With effect from Feb 7, a new risk-based approach to QR will replace the current reporting requirement based on companies meeting a certain minimum market capitalisation.
QR was implemented in 2003 for listed companies with market capitalisation of above S$20 million, and subsequently raised to S$75 million amid cost concerns for smaller companies. This resulted in around 70 per cent of SGX-listed companies to be required to report their results on a quarterly basis.
Under the new approach, a firm has to undertake QR if it does not have clean audit opinions or face financial and regulatory compliance issues. Otherwise, companies are only required to do semi-annual reporting.
SGX will be releasing a list of around 100 companies that are not freed from QR once the revised rule comes into effect, and this list will be reviewed quarterly.
In January 2018, SGX sought public feedback on changes to the QR framework, including whether to remove it entirely or recalibrate the QR requirement. This was in part due to the current approach being "too arbitrary and not meaningful in targeting companies that should be doing more frequent reporting", according to SGX's press statement.
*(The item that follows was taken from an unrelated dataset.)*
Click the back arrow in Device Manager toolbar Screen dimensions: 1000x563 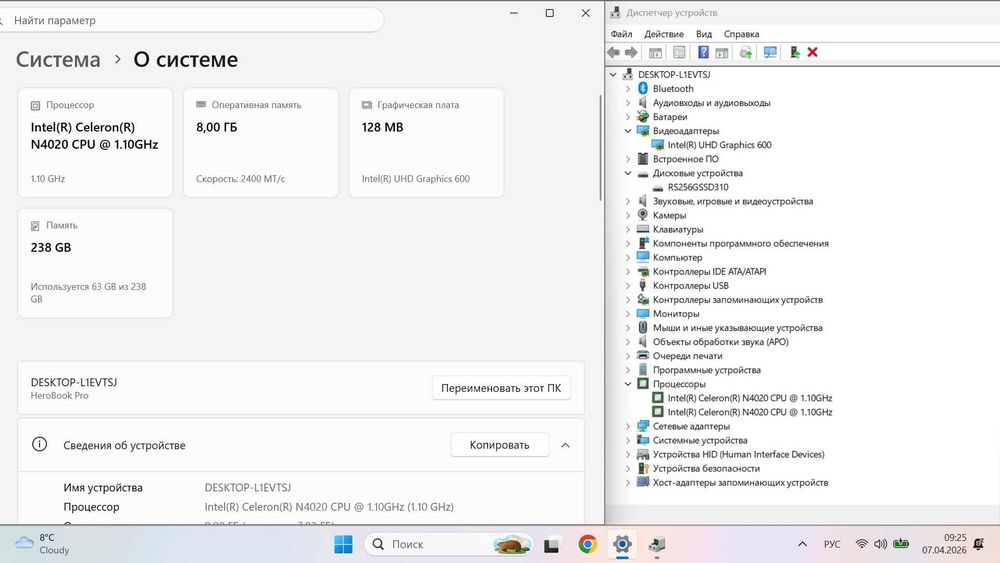pos(614,52)
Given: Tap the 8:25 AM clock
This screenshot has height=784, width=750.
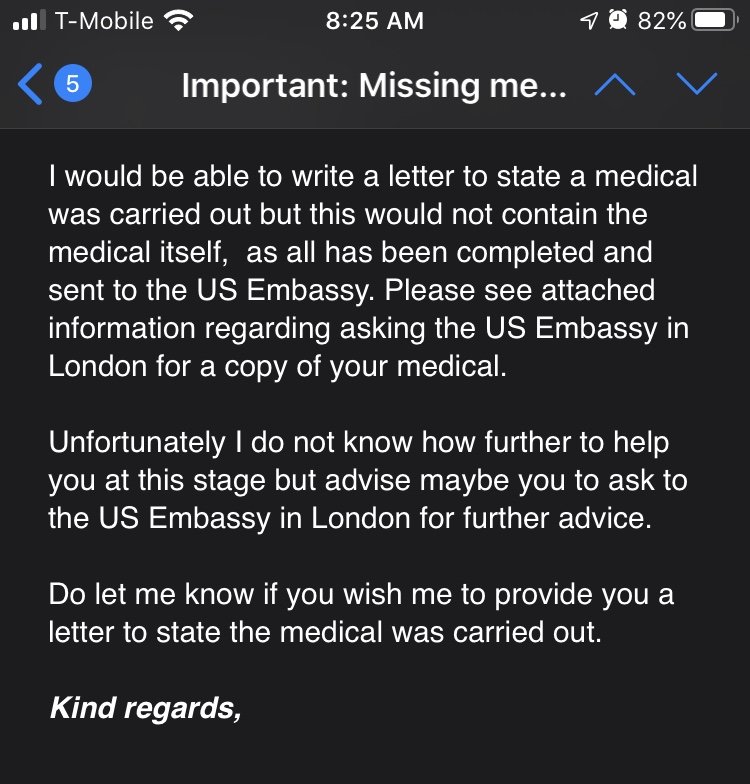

SGX RegCo is also taking the cue from global markets such as Hong Kong, Australia and the UK. For instance, Australia reserves QR for higher-risk industries and companies.
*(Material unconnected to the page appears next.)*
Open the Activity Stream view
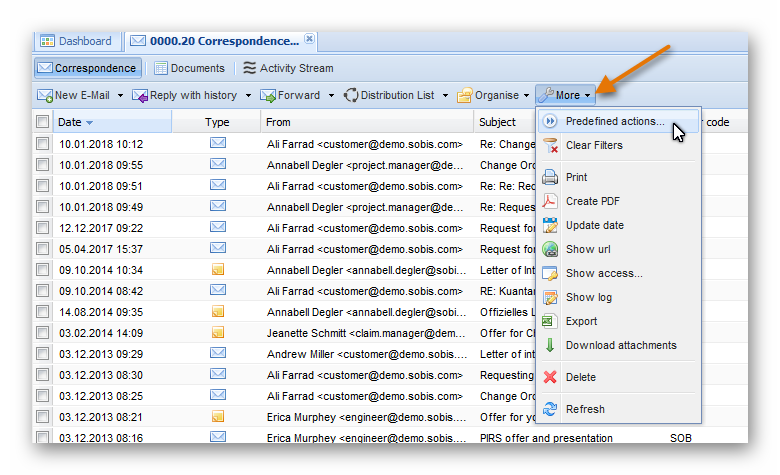Image resolution: width=780 pixels, height=475 pixels. click(288, 68)
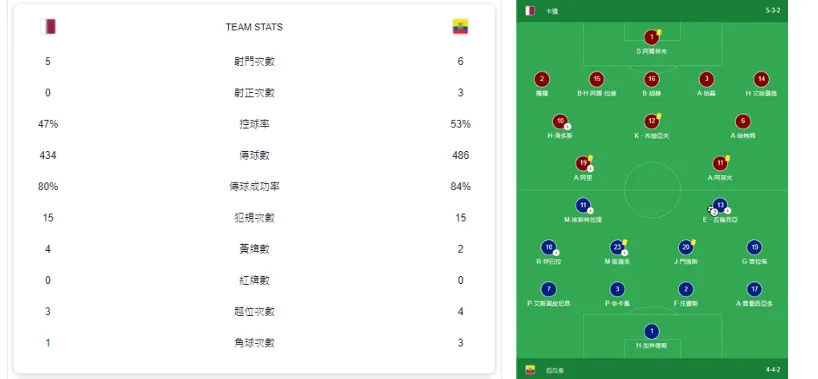Click the 4-4-2 formation label
This screenshot has width=818, height=379.
(x=773, y=370)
"The international trend is moving away from QR," Tan Boon Gin, chief executive officer of SGX RegCo, told the media.
"The business landscape is evolving rapidly. In order to meet these changes, companies in general must be allowed to consider and implement longer-term strategies," he added.
When asked about the key drivers that led to the eventual removal of mandatory QR, Mr Tan told the media: "If we just use a size-based approach, it will not necessarily capture all the companies we want to do QR."
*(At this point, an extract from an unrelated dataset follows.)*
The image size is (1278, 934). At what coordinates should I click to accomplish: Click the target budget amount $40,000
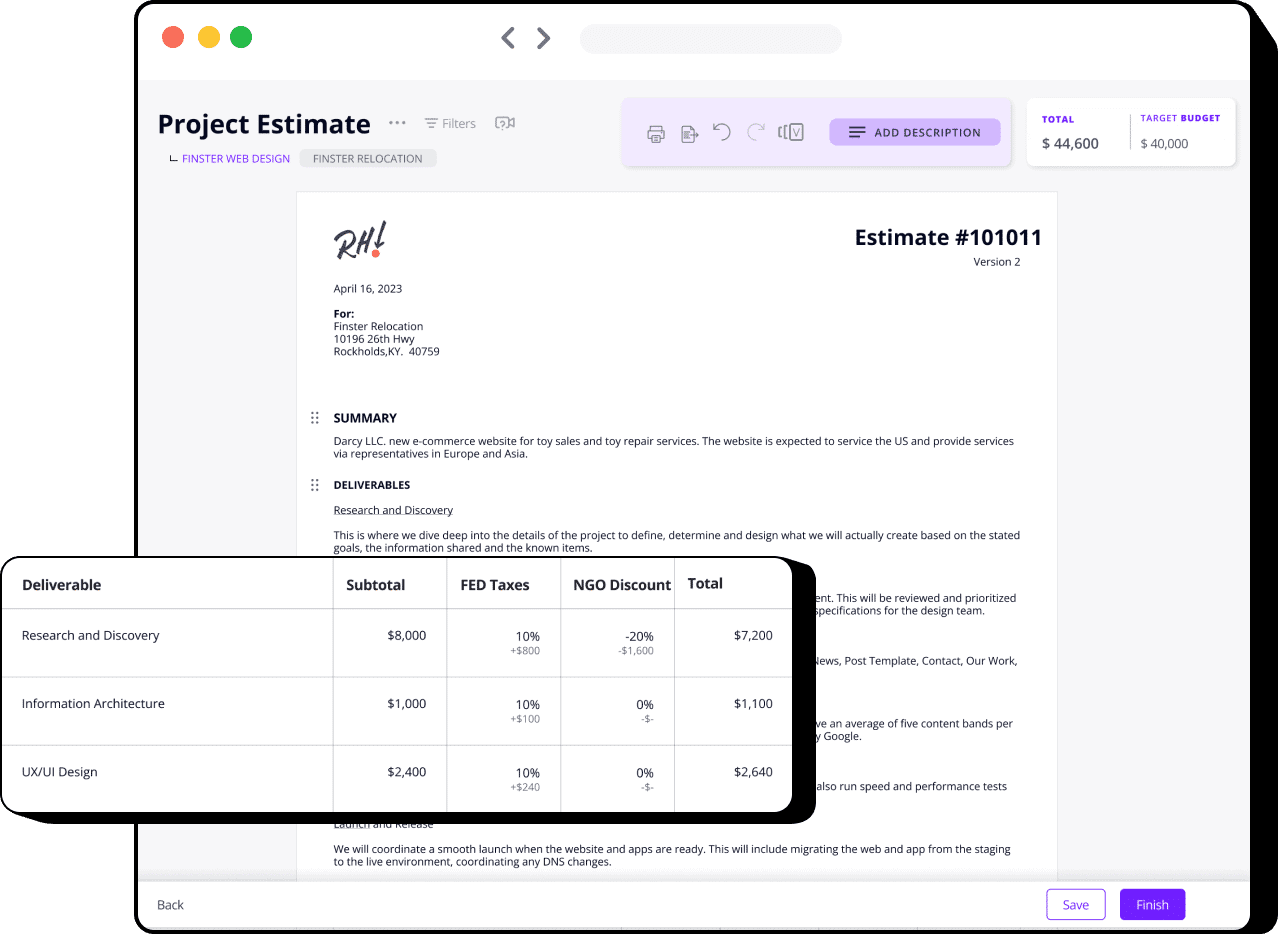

Another factor that triggered the initial consultation to the QR framework was concerns surrounding compliance cost.
"The main compliance cost cited by companies in their responses is mainly in manpower and effort cost in preparing quarterly statements," said Michael Tang, SGX RegCo’s head of listing policy and product admission.This includes time spent by finance department staff as well as the management and board to look through these reports.
Having said that, companies are encouraged to consider providing voluntary business updates to shareholders.
"These may include market trends that could materially affect the performance and progress of its strategic and long-term goals", according to the Corporate Governance Advisory Committee (CGAC) in the press statement.
Mr Tan also pointed out that disclosures should be immediate rather than wait for a milestone like QR.
"That is why we have continuous disclosure rules and we are tightening this by taking a targeted approach. This means focusing on disclosures of greatest concern," he said.
Therefore, continuous disclosure requirements will be strengthened in areas such as interested person transactions (IPTs), significant financial assistance, significant transactions and dilutive secondary fundraising.
For instance, express powers will be set out to deem a person or party an "interested person" in appropriate cases even if the technical definition is not met.
Furthermore, SGX RegCo is making explicit that disclosure obligations apply not just to materially price-sensitive information but also trade sensitive information. This is contrary to the common misconception in some parts of the market that only information that has an impact on share price needs to be disclosed, according to Mr Tan.
SGX RegCo also set out its expectations on companies’ handling of material information, including making immediate announcements where there is a change in the issuer’s near-term earnings prospects or where there are ongoing developments.
When it comes to efforts to increase regulatory presence, a whistle-blowing office has been set up to address tip-offs, feedback, complaints and short-seller reports on companies.